Extracted entries below:

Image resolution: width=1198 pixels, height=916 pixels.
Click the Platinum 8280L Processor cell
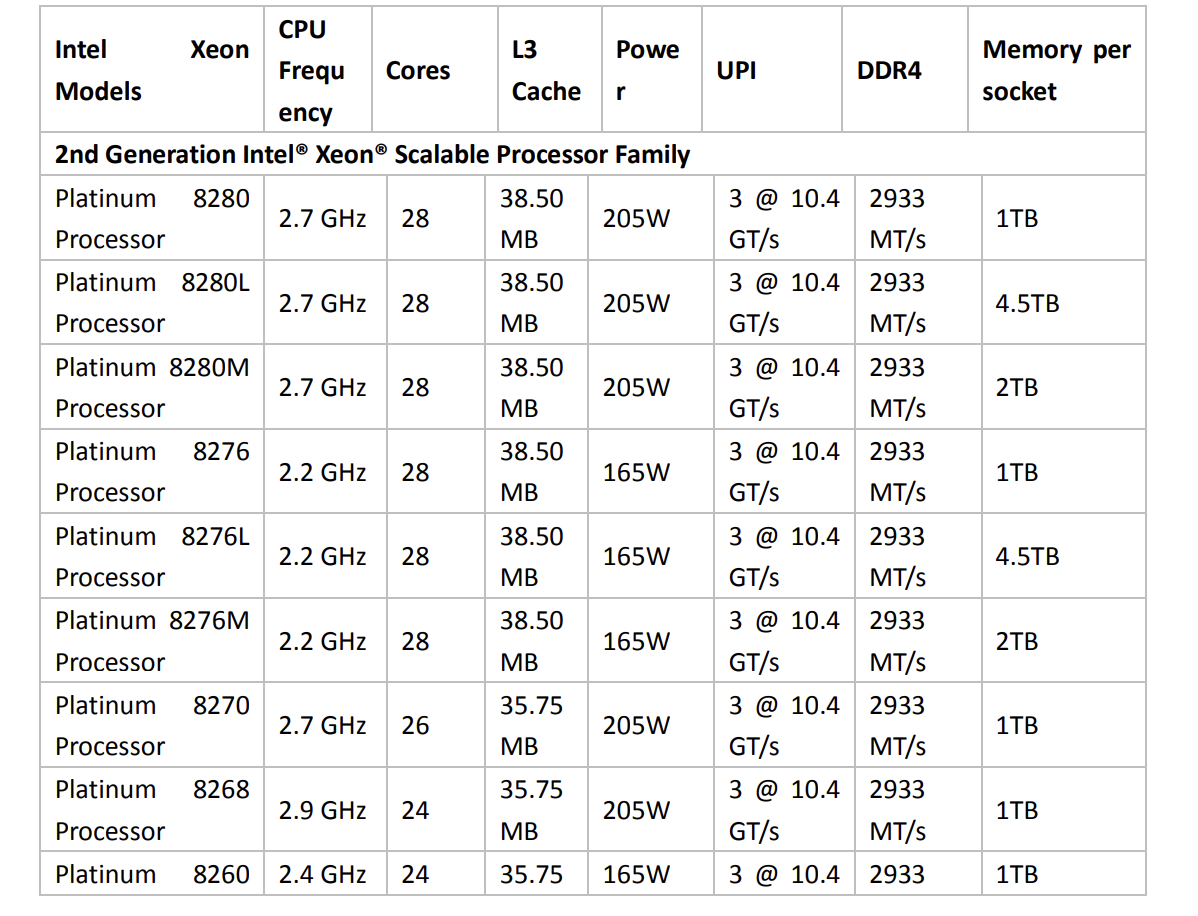[152, 303]
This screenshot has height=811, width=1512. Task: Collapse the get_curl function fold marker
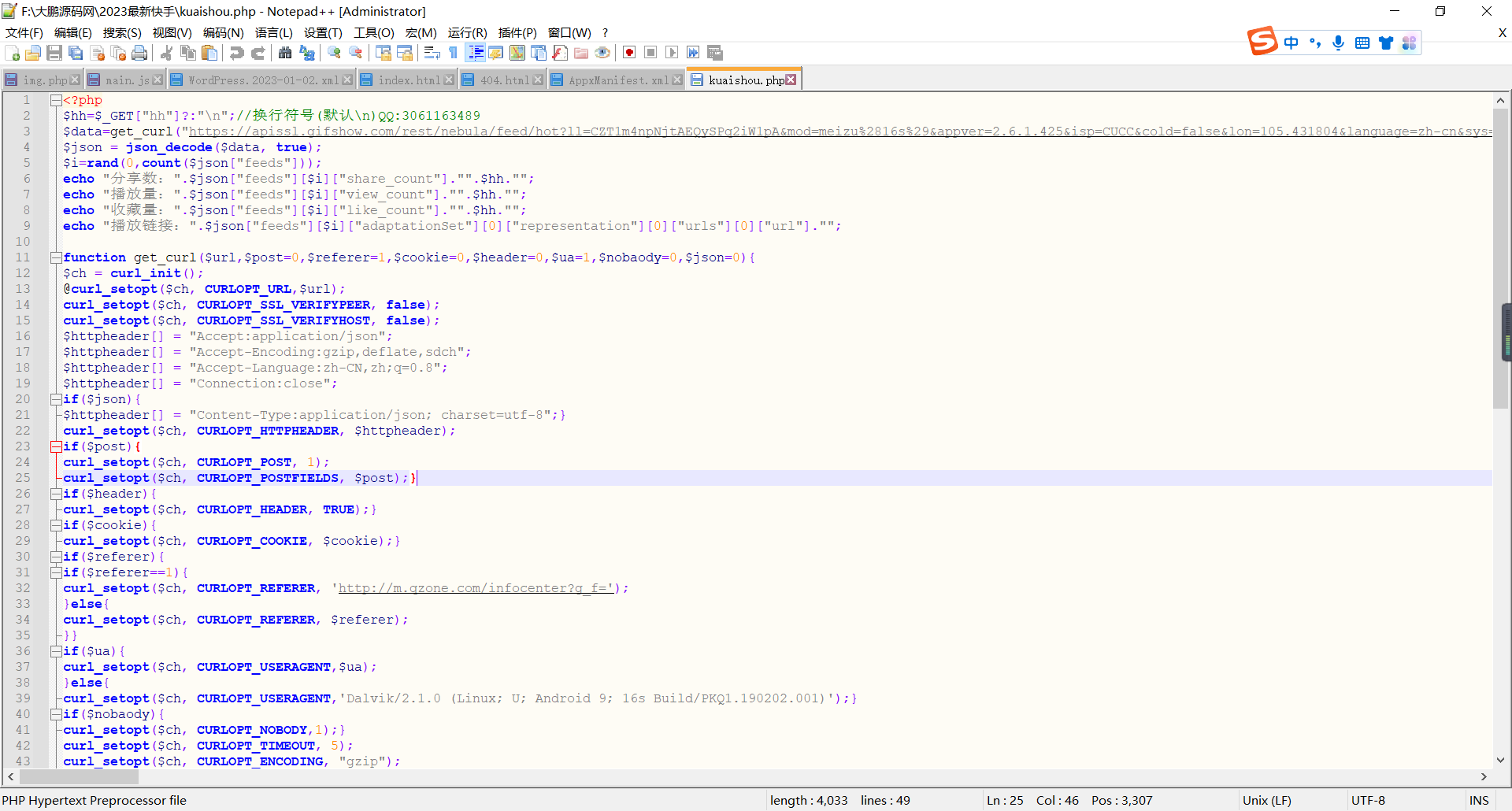coord(56,257)
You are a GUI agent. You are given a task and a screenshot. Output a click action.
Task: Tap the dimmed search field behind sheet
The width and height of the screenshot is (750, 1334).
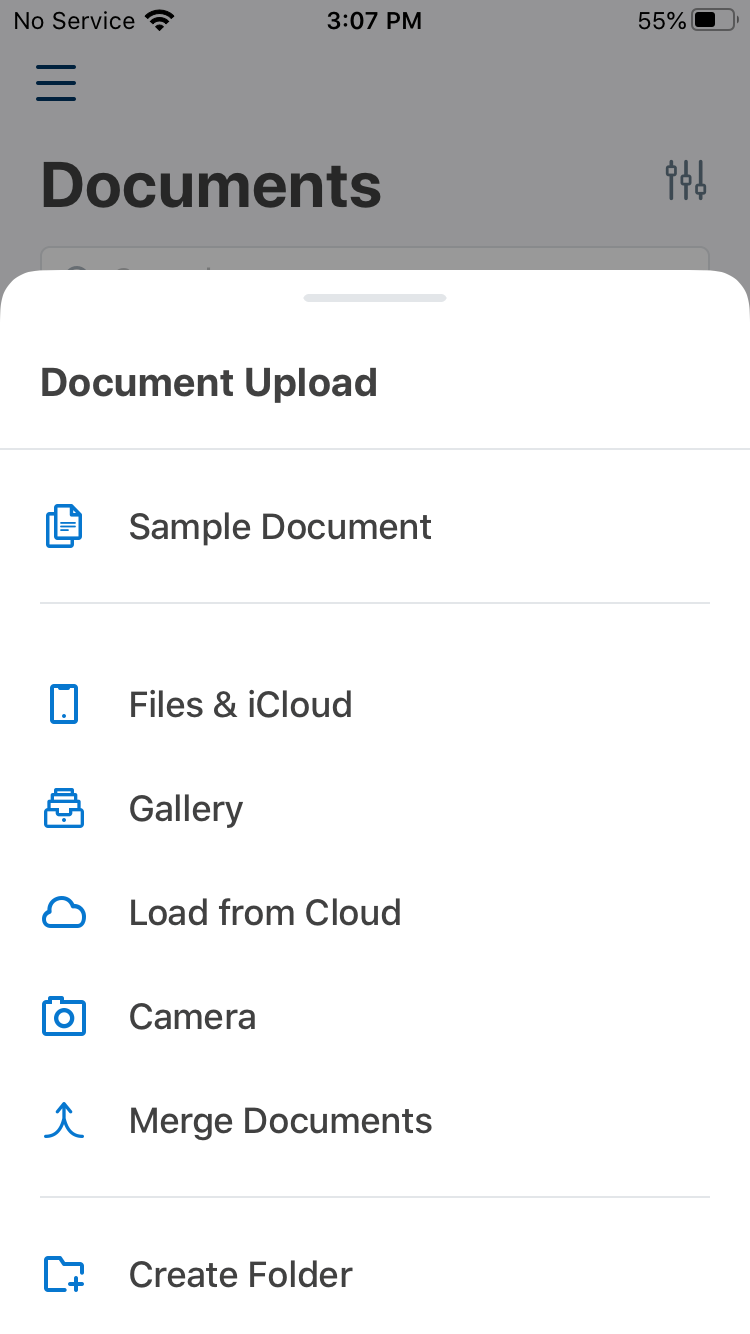[375, 260]
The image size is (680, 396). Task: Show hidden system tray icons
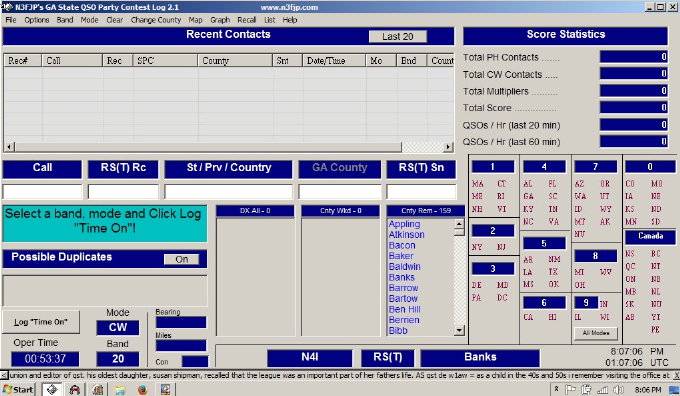click(556, 389)
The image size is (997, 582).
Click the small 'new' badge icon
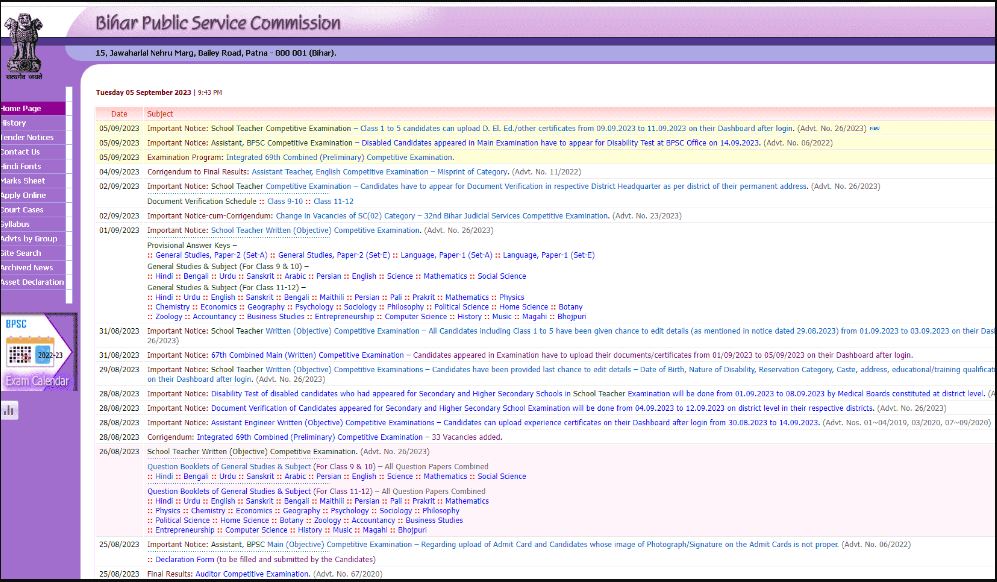coord(874,128)
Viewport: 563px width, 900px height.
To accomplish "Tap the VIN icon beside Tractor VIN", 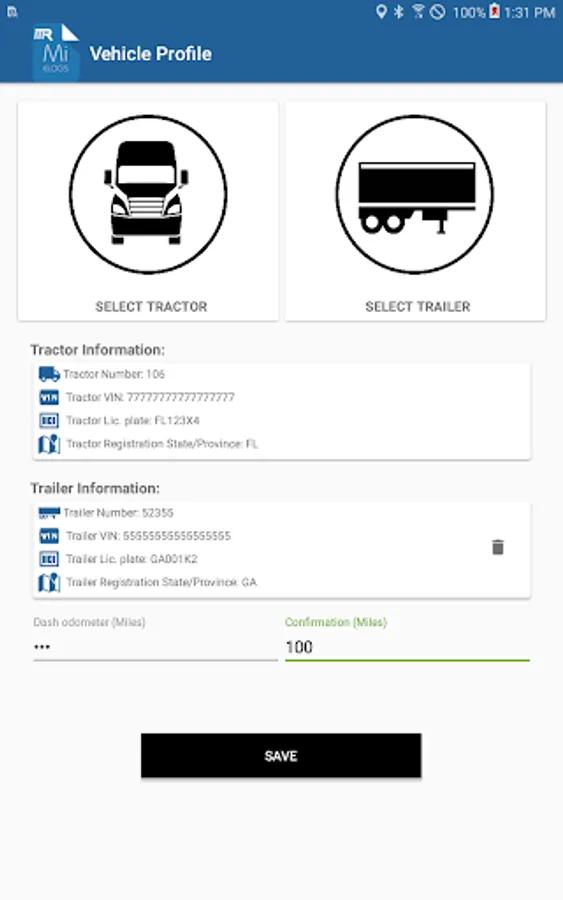I will (49, 397).
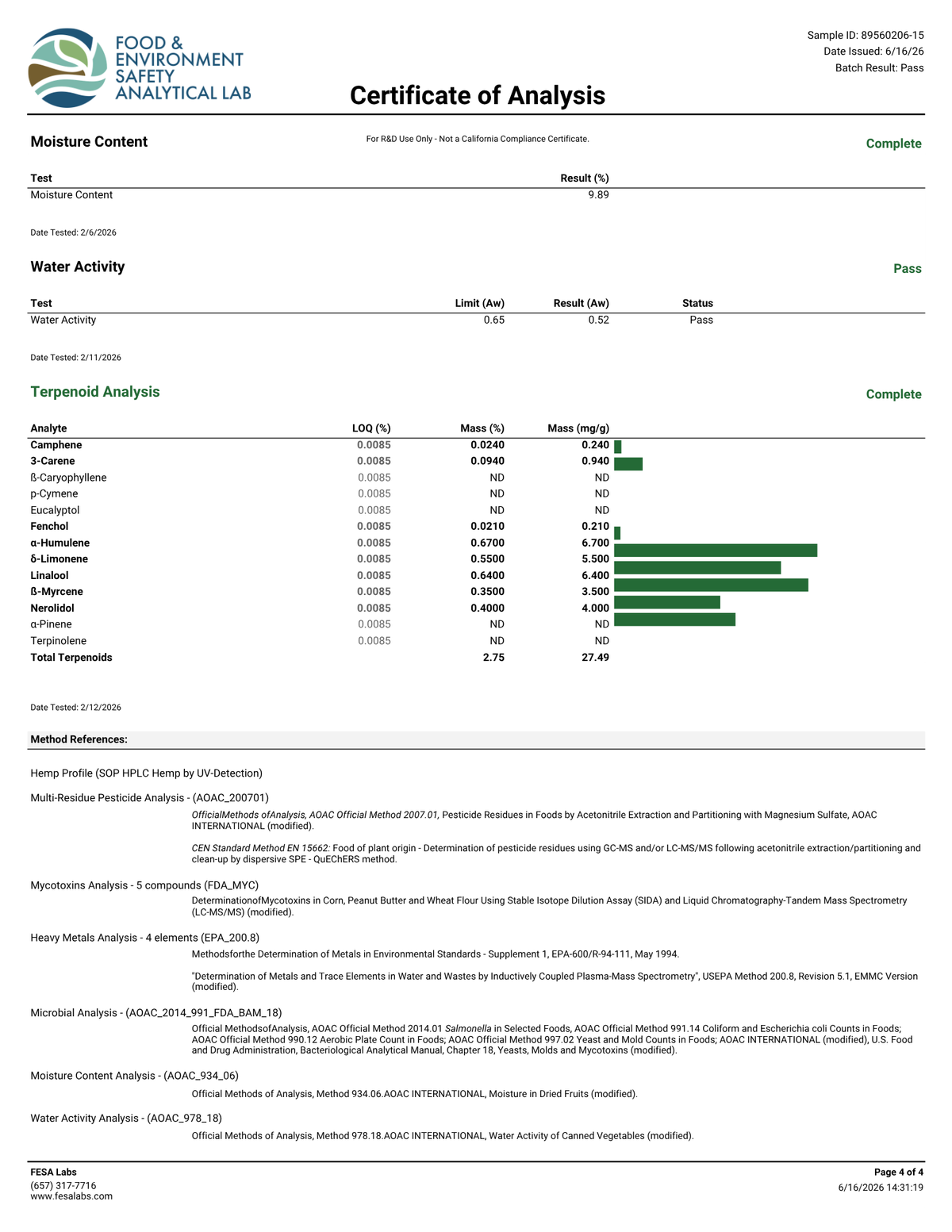Select the Certificate of Analysis title
952x1232 pixels.
pyautogui.click(x=478, y=95)
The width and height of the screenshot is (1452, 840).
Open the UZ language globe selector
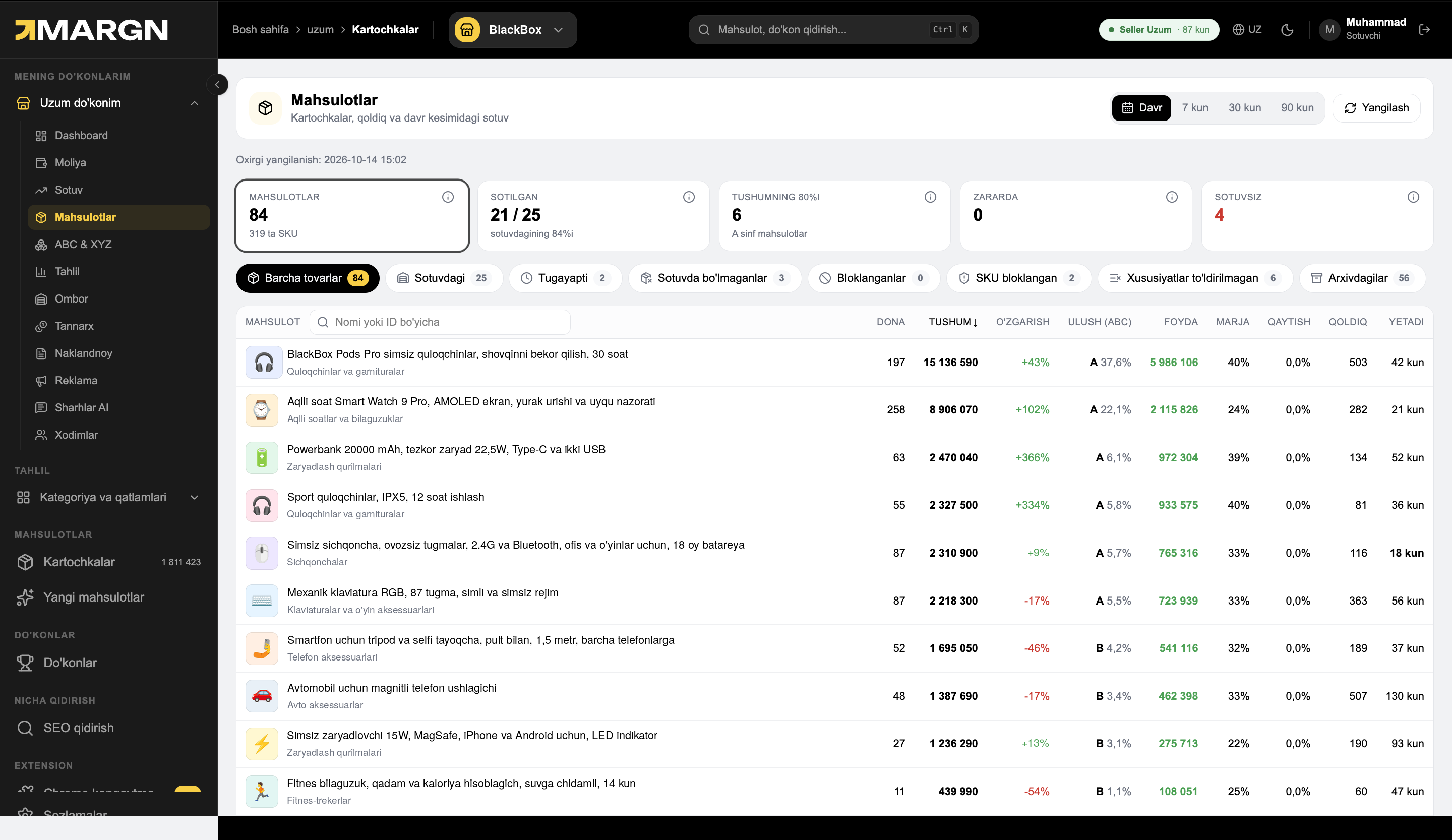coord(1247,29)

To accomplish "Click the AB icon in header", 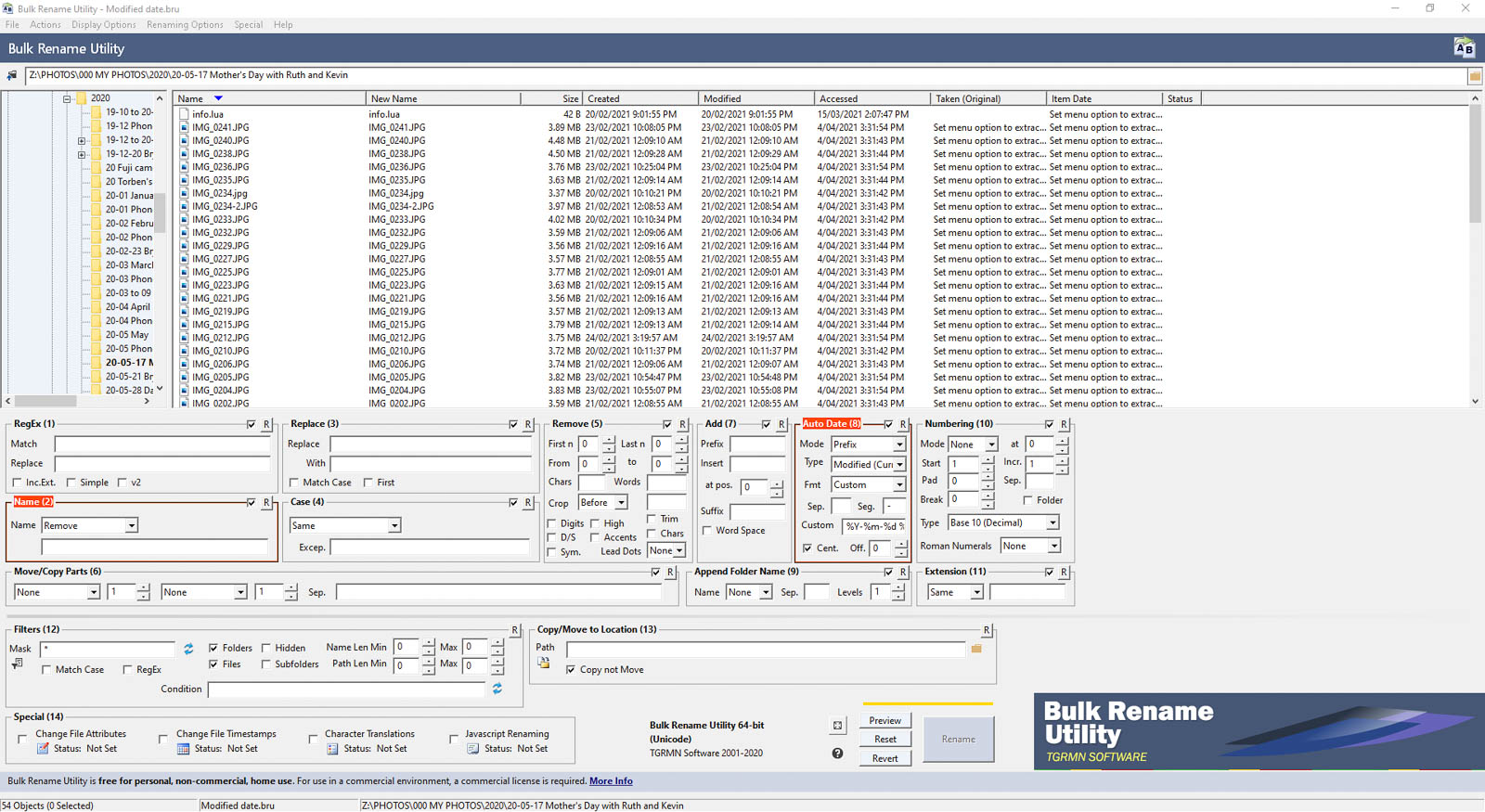I will (1464, 48).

End of Extracted entries.

_What you will do:_ Starting at the line containing "The width and height of the screenshot is (750, 1334)." and finishing at the line containing "Viewport: 563px width, 900px height.", return those lines exactly as they appear above, without the pictures.

_Response box:_
The width and height of the screenshot is (750, 1334).
[375, 260]
The image size is (680, 396). Task: Show hidden system tray icons
click(556, 389)
The image size is (997, 582).
Click the small 'new' badge icon
coord(874,128)
Viewport: 563px width, 900px height.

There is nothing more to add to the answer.